>> Begin RECORDS TO PROCESS

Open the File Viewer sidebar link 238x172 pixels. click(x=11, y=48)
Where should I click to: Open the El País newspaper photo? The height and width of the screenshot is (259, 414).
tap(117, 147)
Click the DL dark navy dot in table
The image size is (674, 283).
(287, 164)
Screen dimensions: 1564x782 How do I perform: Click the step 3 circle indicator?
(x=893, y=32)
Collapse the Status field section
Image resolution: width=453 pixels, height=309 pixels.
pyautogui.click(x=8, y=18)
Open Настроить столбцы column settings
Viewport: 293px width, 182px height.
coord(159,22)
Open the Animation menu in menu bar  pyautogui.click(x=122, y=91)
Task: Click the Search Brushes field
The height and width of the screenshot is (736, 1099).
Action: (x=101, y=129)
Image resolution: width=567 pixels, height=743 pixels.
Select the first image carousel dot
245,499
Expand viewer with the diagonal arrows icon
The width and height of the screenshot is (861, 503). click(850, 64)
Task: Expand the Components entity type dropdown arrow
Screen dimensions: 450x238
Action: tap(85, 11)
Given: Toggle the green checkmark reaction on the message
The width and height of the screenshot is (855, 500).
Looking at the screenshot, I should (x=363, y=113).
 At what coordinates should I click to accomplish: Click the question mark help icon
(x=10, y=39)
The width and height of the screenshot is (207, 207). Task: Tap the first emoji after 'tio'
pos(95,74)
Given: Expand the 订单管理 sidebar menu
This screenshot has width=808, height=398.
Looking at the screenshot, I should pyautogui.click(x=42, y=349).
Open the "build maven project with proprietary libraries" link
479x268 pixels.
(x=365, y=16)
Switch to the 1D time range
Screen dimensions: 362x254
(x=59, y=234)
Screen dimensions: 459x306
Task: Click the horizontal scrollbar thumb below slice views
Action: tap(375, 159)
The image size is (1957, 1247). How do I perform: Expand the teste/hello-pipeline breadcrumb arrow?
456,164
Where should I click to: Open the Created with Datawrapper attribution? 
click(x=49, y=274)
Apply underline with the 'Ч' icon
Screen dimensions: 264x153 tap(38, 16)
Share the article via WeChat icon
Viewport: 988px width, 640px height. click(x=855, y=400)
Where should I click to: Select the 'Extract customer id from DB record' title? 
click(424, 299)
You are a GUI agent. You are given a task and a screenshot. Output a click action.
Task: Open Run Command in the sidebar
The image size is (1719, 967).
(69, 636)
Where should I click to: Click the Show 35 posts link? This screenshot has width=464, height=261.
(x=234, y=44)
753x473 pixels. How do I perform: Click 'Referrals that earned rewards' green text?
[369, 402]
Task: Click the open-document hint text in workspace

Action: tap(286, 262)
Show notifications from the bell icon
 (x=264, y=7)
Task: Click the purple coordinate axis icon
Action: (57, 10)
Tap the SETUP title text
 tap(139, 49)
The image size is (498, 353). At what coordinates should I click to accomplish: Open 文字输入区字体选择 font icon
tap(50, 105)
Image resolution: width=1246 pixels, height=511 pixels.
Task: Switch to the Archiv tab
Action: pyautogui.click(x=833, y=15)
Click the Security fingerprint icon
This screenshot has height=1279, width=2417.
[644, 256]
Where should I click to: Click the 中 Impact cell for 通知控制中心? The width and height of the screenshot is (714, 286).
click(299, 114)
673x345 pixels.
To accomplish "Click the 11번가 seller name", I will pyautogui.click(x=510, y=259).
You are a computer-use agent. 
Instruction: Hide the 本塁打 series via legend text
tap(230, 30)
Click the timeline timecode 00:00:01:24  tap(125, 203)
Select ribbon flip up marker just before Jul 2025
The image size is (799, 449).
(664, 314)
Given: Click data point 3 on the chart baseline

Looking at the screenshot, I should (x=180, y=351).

>> End RECORDS TO PROCESS

* YOUR INSTRUCTIONS *
Please return the entries above verbatim, starting at the line that contains "Task: Click the Search Brushes field" and ending at the line that contains "Viewport: 988px width, 640px", with both of those lines included.

* WRITTEN REPLY *
Task: Click the Search Brushes field
The height and width of the screenshot is (736, 1099).
Action: (x=101, y=129)
Image resolution: width=567 pixels, height=743 pixels.
Select the first image carousel dot
245,499
Expand viewer with the diagonal arrows icon
The width and height of the screenshot is (861, 503). click(850, 64)
Task: Expand the Components entity type dropdown arrow
Screen dimensions: 450x238
Action: tap(85, 11)
Given: Toggle the green checkmark reaction on the message
The width and height of the screenshot is (855, 500).
Looking at the screenshot, I should (x=363, y=113).
 At what coordinates should I click to accomplish: Click the question mark help icon
(x=10, y=39)
The width and height of the screenshot is (207, 207). Task: Tap the first emoji after 'tio'
pos(95,74)
Given: Expand the 订单管理 sidebar menu
This screenshot has width=808, height=398.
Looking at the screenshot, I should pyautogui.click(x=42, y=349).
Open the "build maven project with proprietary libraries" link
479x268 pixels.
(x=365, y=16)
Switch to the 1D time range
Screen dimensions: 362x254
(x=59, y=234)
Screen dimensions: 459x306
Task: Click the horizontal scrollbar thumb below slice views
Action: tap(375, 159)
The image size is (1957, 1247). How do I perform: Expand the teste/hello-pipeline breadcrumb arrow?
456,164
Where should I click to: Open the Created with Datawrapper attribution? 
click(x=49, y=274)
Apply underline with the 'Ч' icon
Screen dimensions: 264x153 tap(38, 16)
Share the article via WeChat icon
Viewport: 988px width, 640px height. click(x=855, y=400)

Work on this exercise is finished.